Une ballade écossaise raconte l’histoire d’un pauvre jeune homme mort de par-delà les mers, et qui s’en vient, pendant une nuit d’hiver, prier sa maîtresse de l’affranchir des sermens qu’il lui a faits[1] ; car, selon cette pieuse croyance, l’amour est plus puissant que la mort. L’ame de celui qu’une promesse d’amour enchaîne dans ce monde est inquiète et mal à l’aise dans le tombeau, jusqu’à ce que sa maîtresse le dégage de ses sermens ou le rejoigne dans le cimetière.

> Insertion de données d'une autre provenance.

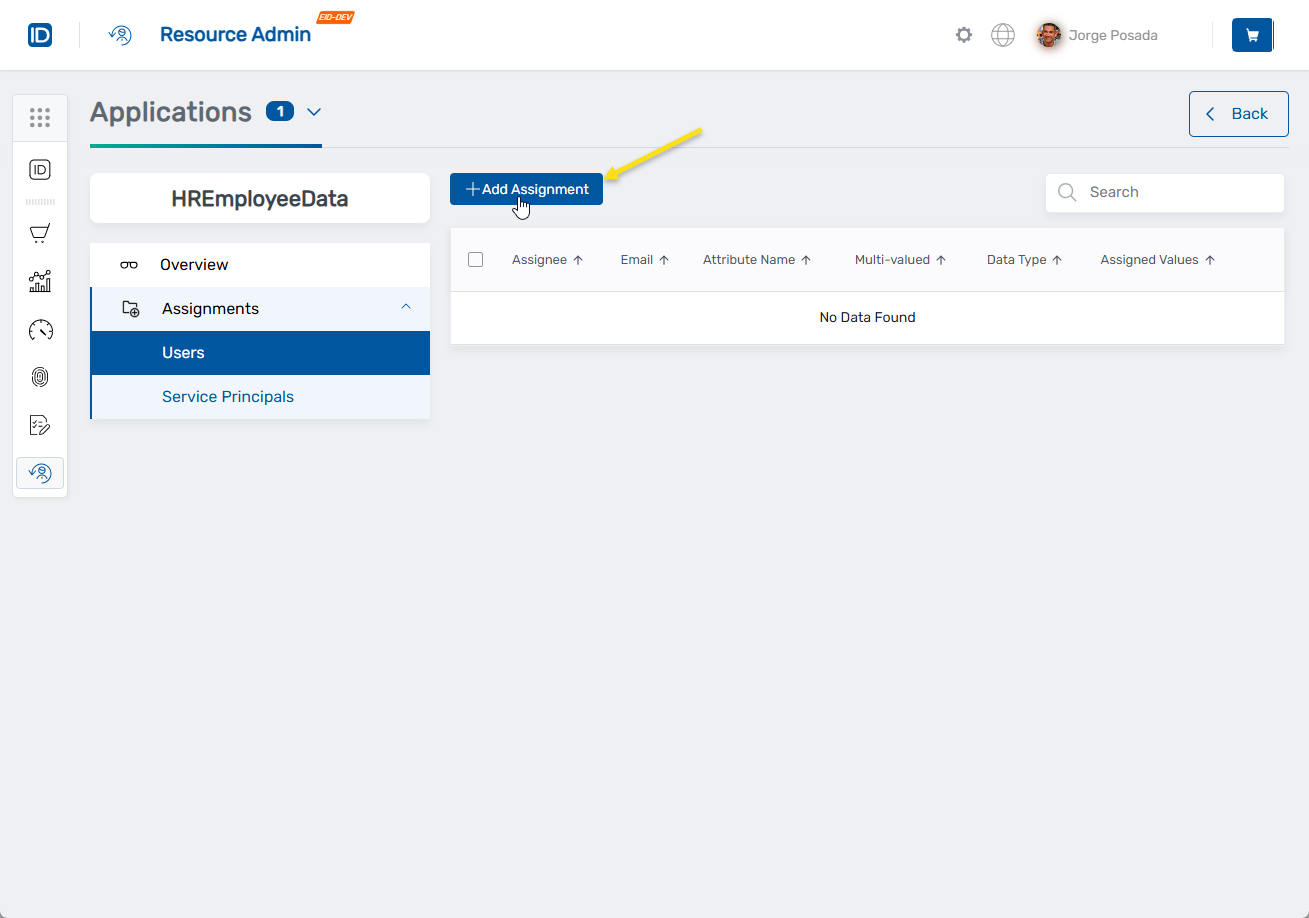
Task: Open the Overview section for HREmployeeData
Action: click(x=193, y=264)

Dans une ballade magyare, une jeune fiancée, que son amour tourmente jusque dans le cercueil, vient enlever à son amant l’anneau qu’elle lui a donné[2]. Dans le Décaméron de Boccace, Lisabetta attend son amant, mais ses frères l’ont égorgé ; elle l’attend chaque jour, et le pleure chaque nuit. À la fin il apparaît lui-même le visage pâle et décomposé, lui annonce qu’il est mort, et lui montre l’endroit où il a été enterré[3]. Dans une ballade allemande, un amant vient lui-même annoncer sa mort à sa maîtresse. Il lui demande sa main ; mais au moment où elle la touche, elle meurt, et monte avec une couronne éternelle au ciel. Une autre ballade allemande, d’un caractère plus naïf encore et plus touchant, représente un pauvre petit enfant que sa mère pleure sans cesse, et qui se lève et vient lui dire : « Oh ! ma mère, ne pleure pas tant, car ma petite chemise est toute mouillée des larmes que tu verses, et je ne peux pas dormir dans mon tombeau. » Il faut citer encore cette tradition grecque de Protésilas, qui mourut au commencement de la guerre de Troie. Il soupirait tellement après sa femme Laodamia, que Pluton lui permit d’aller la revoir, et quand il la quitta, elle mourut. Sur le tombeau de Protésilas, on montrait encore, du temps de Pline, des peupliers qui, lorsqu’ils s’élevaient à la hauteur de Troie, dépérissaient tout à coup, et puis après commençaient à reverdir[4].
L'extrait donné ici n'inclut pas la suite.